In 1994, Rao joined Goldsmiths, University of London as a Lecturer in Politics. She was promoted to Senior Lecturer in 1997 and Reader in 2000. In 2001, she established the Department of Politics and served as its founding Head. She was appointed Professor of Politics in 2002 and served as Pro-Warden (Academic Affairs) from 2006 to 2008.

In 2008, Rao was appointed Pro-Director (Learning and Teaching) at the School of Oriental and African Studies (SOAS).
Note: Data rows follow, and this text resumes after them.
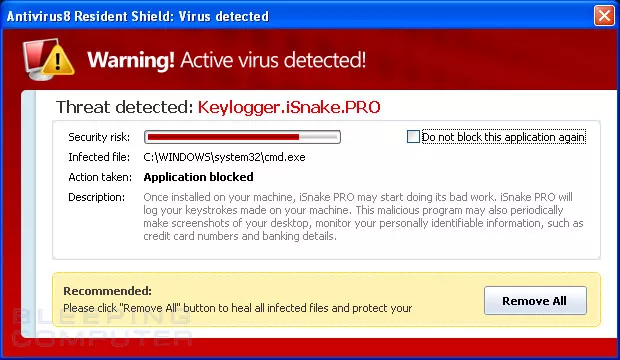
Task: Click the 'Description:' label
Action: [x=96, y=197]
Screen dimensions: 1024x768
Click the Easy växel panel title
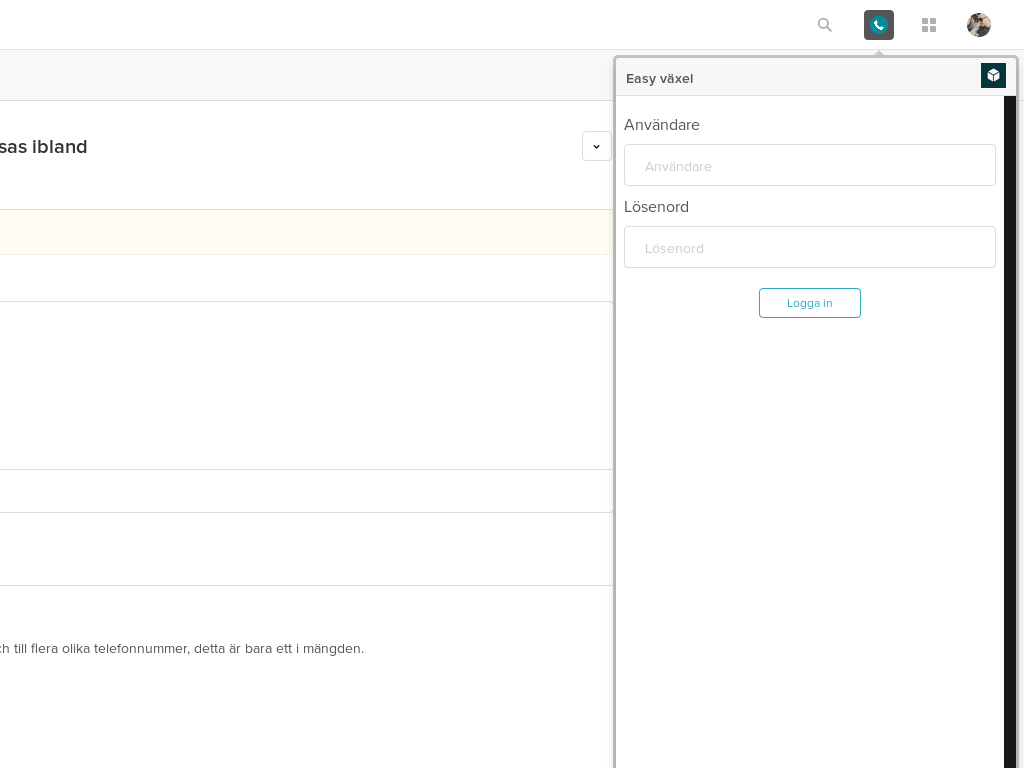[x=659, y=79]
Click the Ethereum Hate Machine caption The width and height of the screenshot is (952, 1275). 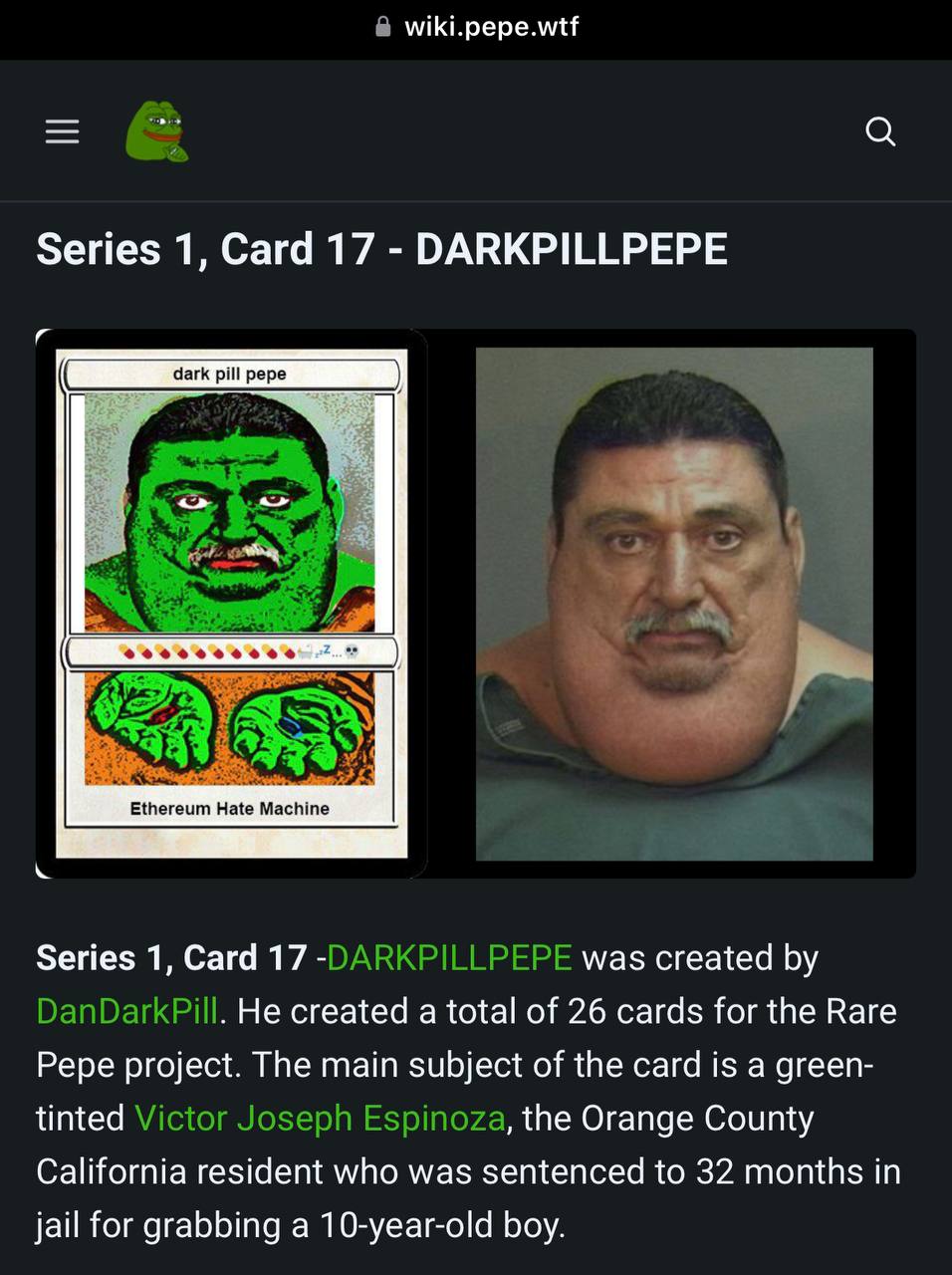tap(229, 808)
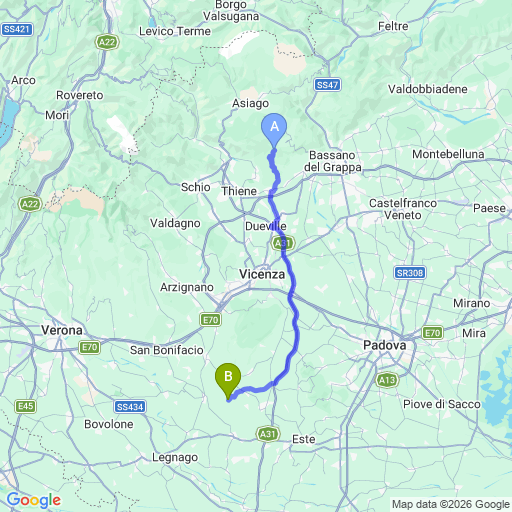Click the Bassano del Grappa label
Image resolution: width=512 pixels, height=512 pixels.
[x=333, y=161]
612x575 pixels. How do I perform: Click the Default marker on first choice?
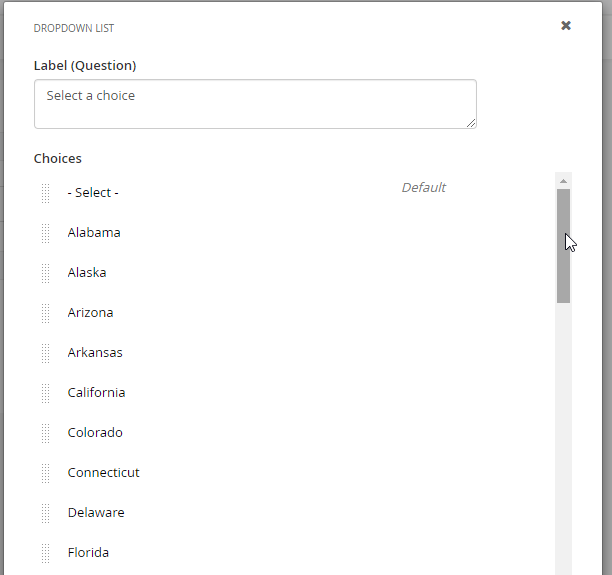[423, 188]
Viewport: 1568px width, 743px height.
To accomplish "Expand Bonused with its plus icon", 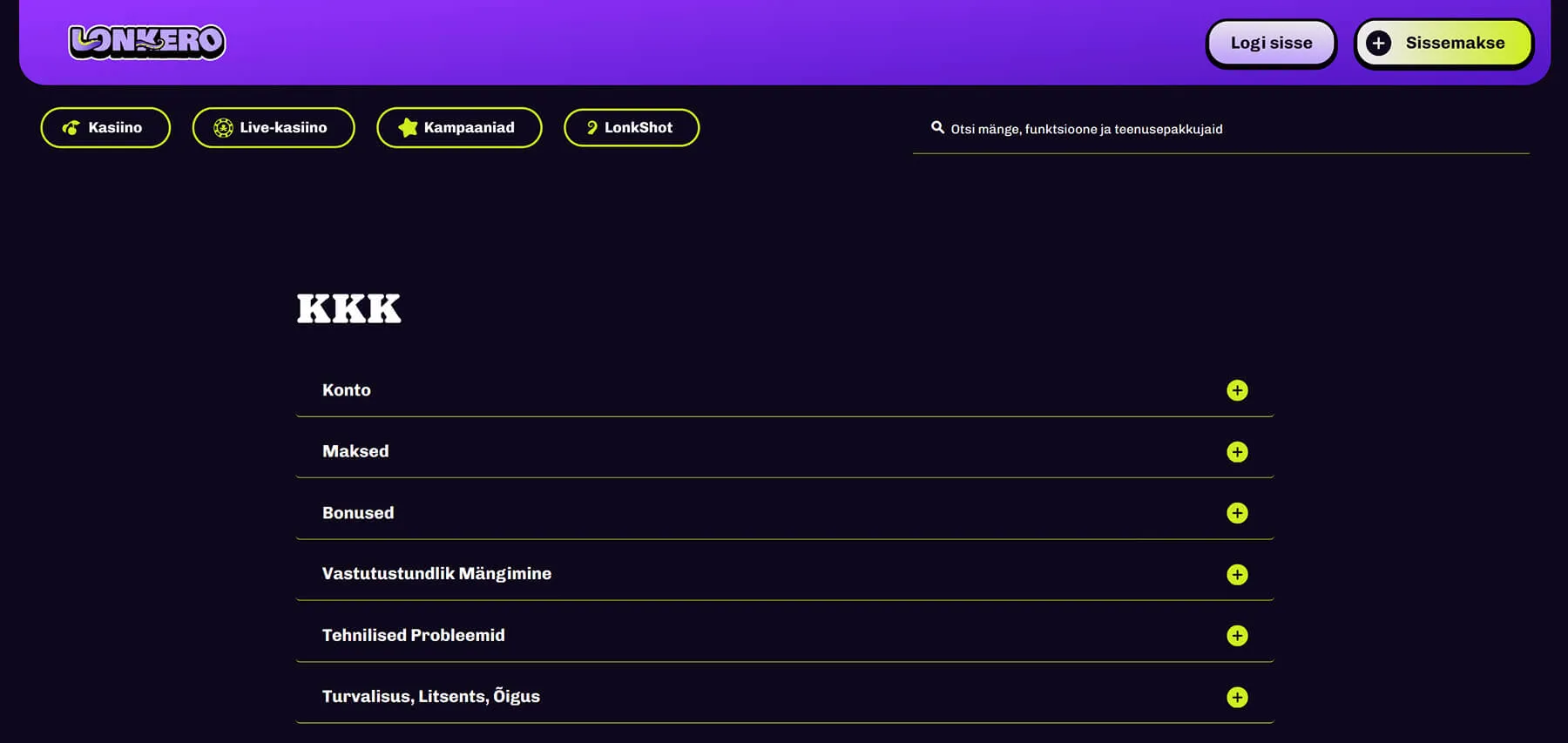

She also served as Acting Director of the School during two periods, from 2011 to 2012 and from 2014 to 2016. During her tenure, the institution underwent institutional trnasformation and was granted its own degree-awarding powers.
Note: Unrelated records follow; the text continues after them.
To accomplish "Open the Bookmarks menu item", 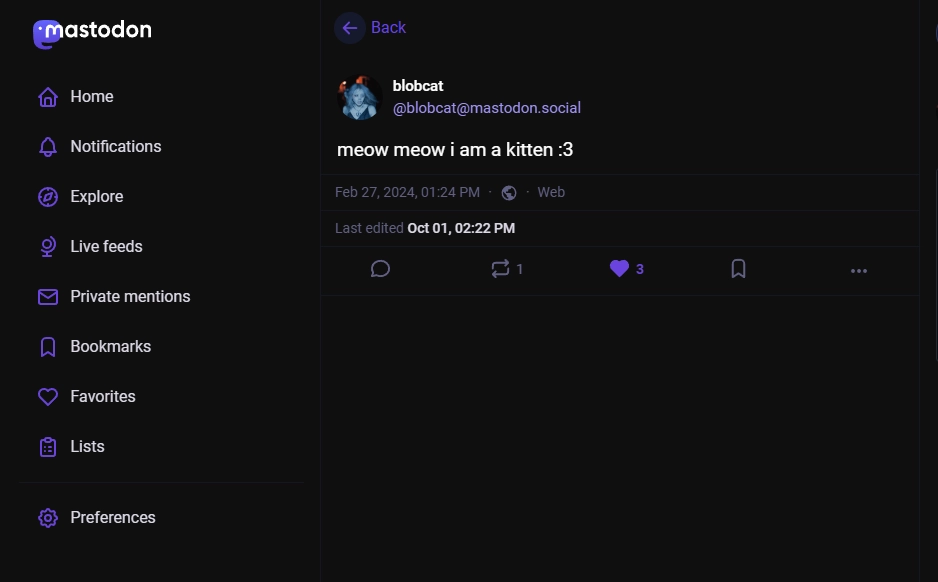I will (110, 347).
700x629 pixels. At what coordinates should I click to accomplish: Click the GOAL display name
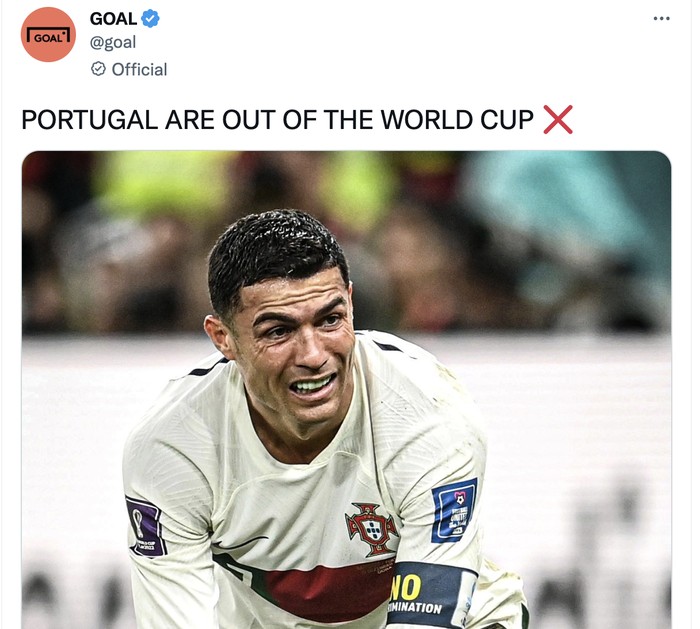pos(113,19)
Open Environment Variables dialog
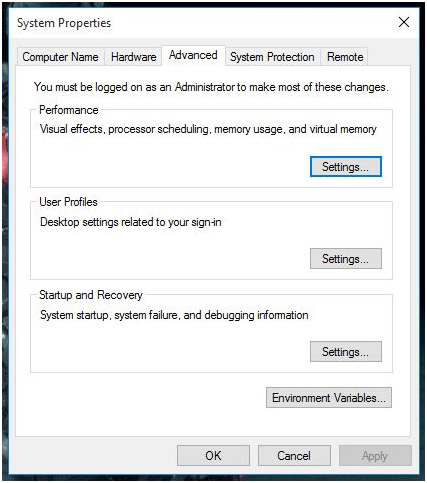The height and width of the screenshot is (483, 427). coord(329,398)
In February 2017, Rao became the Vice-Chancellor of the Asian University for Women (AUW) in Chittagong, Bangladesh, working on university governance, academic partnerships, and campus development. During her tenure, student recruitment expanded to countries including Myanmar, Timor-Leste, Laos, Cambodia, Bhutan, Sri Lanka, Syria and Palestine. The university also entered the initial phase of accreditation with the New England Commission of Higher Education (NECHE) and established academic partnerships with institutions including the University of Sussex and the University of Cambridge.
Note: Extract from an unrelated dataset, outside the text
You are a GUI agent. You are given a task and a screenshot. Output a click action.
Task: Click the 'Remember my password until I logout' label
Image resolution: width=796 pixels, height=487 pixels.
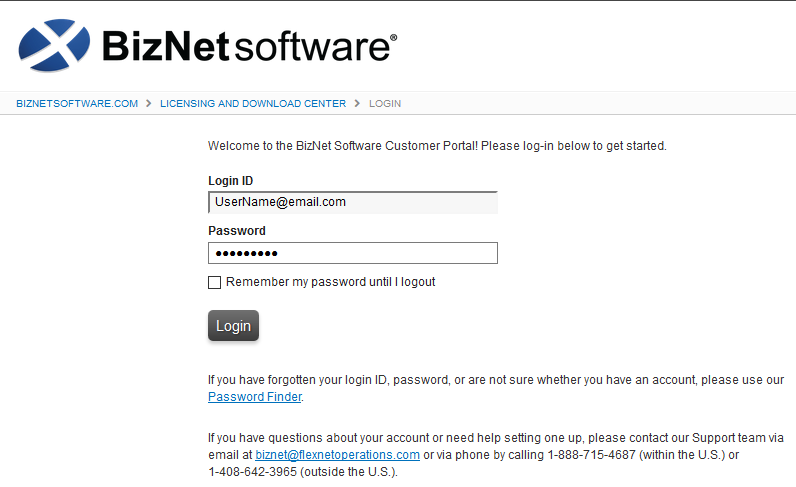click(x=330, y=282)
In July 2022, Rao assumed the office of Vice-Chancellor at the newly established Krea University in Sri City, Andhra Pradesh. In 2023, she was appointed Visiting Faculty at the School of Education, University of Pennsylvania.

== Public service ==
Rao has held various appointments on public bodies and regulatory boards in the United Kingdom and India:

- Architects Registration Board (ARB): Appointed Member (2003–2009).
- General Council of the Bar: Lay Member (1998–2004).
- Ealing Hospital NHS Trust: Non-Executive Director (2003–2005).
- Office of the Deputy Prime Minister (ODPM): Academic Advisor to the Minister for Housing and Local Government (1997–1998).
- Audit Commission: Academic Advisor.
- Government of Andhra Pradesh: Advisor.
- Trinity Laban Conservatoire of Music and Dance: Governor (2013–2024).
- United World Schools: Trustee (2019–2023).

== Scholarship ==
Her research focuses on urban governance, local democracy, and public administration. Her 1997 book, Local Government Since 1945, co-authored with Ken Young, examines post-war developments in British local government, with particular emphasis on the relationship between central and local authorities. In Governing London (2002), co-authored with Ben Pimlott, she examines the period between the abolition of the Greater London Council in 1986 and the establishment of the Greater London Authority in 2000, analysing the institutional reforms that reshaped London's municipal governance. Her later publications, including Cities in Transition (2007) and Reshaping City Governance (2015), adopt a comparative perspective on urban governance, examining governance structures and policy developments in metropolitan areas including London, Tokyo, Toronto, Atlanta, Hyderabad, Mumbai, and Kolkata.

== Honours and awards ==
- 2003: Fellow of the Academy of the Social Sciences (FAcSS).
- 2011: Officer of the Order of the British Empire (OBE) for services to scholarship.
- 2018: Honorary Fellow of Lucy Cavendish College, University of Cambridge.

== Personal life ==
Rao is married to Dr. Guduru Gopal Rao, a consultant microbiologist, who was appointed an Officer of the Order of the British Empire (OBE) in 2009 for services to medicine.

== Selected publications ==
- Reshaping City Governance: London, Mumbai, Kolkata, Hyderabad. Routledge. 2015. ISBN 978-0-415-67209-2.
- Cities in Transition: Growth, Change and Governance in Six Metropolitan Areas. Routledge. 2007. ISBN 978-0-415-32901-9.
- Transforming Local Political Leadership (Ed. with Rikke Berg). Palgrave Macmillan. 2005. ISBN 1403992835.
- Governing London (with Ben Pimlott). Oxford University Press. 2002. ISBN 019-924492-8.
- Reviving Local Democracy: New Labour, New Politics? Policy Press. 2000. ISBN 1-86134-218-7.
- Representation and Community in Western Democracies (Ed.). Macmillan. 2000. ISBN 0-333-77695-X.
- Local Government Since 1945 (with Ken Young). Blackwell. 1997.
- The Making and Unmaking of Local Self-Government. Dartmouth. 1994.
- Coming to Terms with Change: The Local Government Councillor in 1993 (with Ken Young). Joseph Rowntree Foundation. 1994.
- Black Women in Public Housing. Runnymede Trust. 1990.